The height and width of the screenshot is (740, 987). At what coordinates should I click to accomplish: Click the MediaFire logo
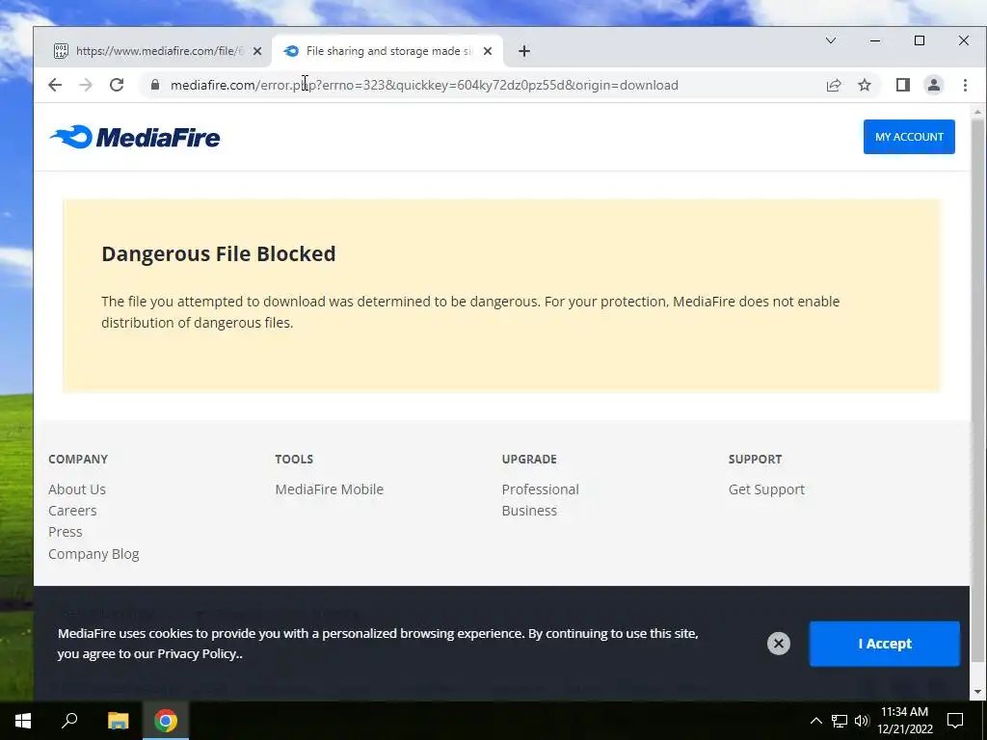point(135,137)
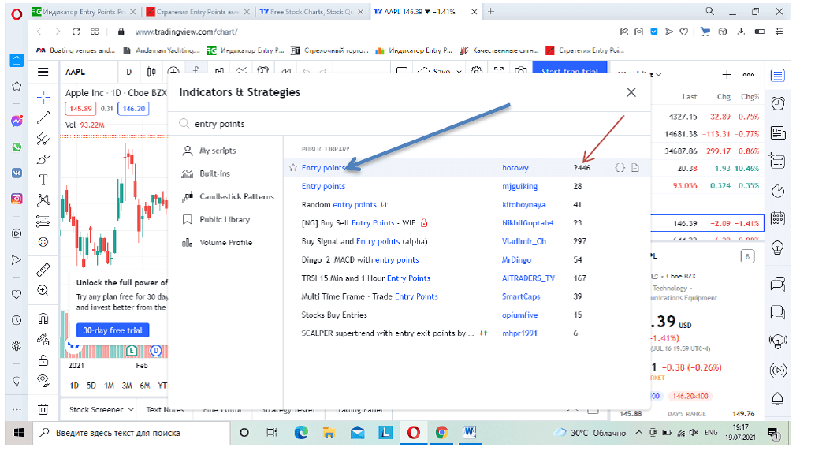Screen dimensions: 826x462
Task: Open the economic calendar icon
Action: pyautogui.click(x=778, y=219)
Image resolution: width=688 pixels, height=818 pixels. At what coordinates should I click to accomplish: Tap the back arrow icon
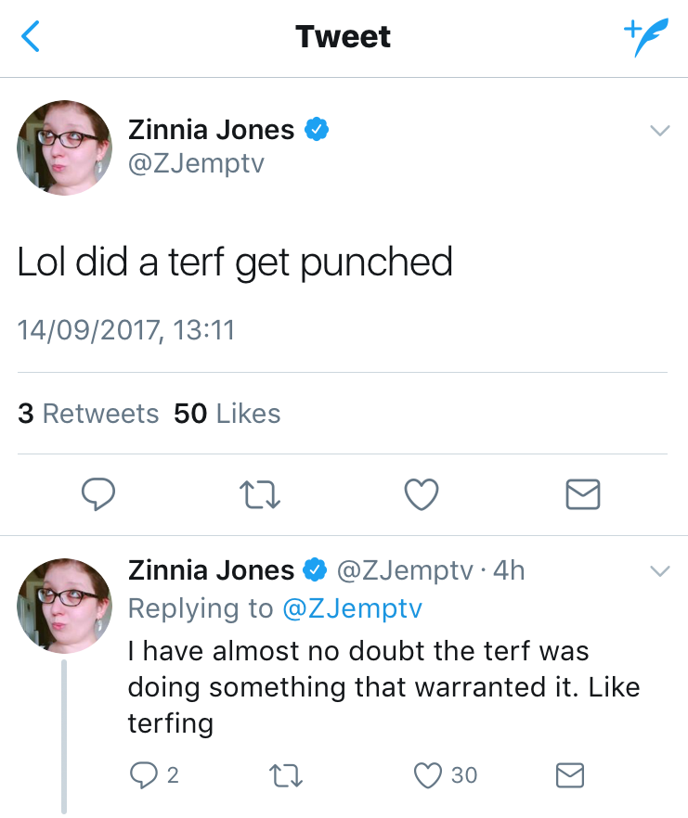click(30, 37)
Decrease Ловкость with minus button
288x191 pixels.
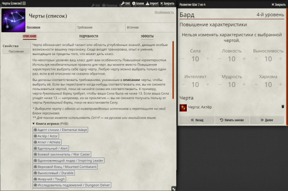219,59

===============

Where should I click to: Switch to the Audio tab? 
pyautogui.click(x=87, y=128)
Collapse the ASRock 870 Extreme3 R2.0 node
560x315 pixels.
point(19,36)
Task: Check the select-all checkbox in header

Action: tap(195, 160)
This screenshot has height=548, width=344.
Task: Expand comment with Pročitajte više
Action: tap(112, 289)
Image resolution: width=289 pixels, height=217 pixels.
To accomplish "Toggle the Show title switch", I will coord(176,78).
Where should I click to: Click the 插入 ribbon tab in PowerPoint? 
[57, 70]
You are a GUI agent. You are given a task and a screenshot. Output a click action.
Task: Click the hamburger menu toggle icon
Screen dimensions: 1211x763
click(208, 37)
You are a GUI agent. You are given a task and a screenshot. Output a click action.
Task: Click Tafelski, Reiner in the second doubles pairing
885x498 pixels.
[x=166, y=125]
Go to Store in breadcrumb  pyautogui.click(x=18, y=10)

===============

• **WHAT THE TASK REQUIRES**: Could you update the listing from the line containing "The height and" through the line containing "Action: pyautogui.click(x=778, y=219)" by replacing "MediaFire logo" with "MediaFire icon" and leaving everything else unchanged? Leave the pictures out of your answer.

• **RESPONSE**:
The height and width of the screenshot is (740, 987). At what coordinates should I click to accomplish: Click the MediaFire icon
point(135,137)
Screen dimensions: 826x462
Task: Open the economic calendar icon
Action: pyautogui.click(x=778, y=219)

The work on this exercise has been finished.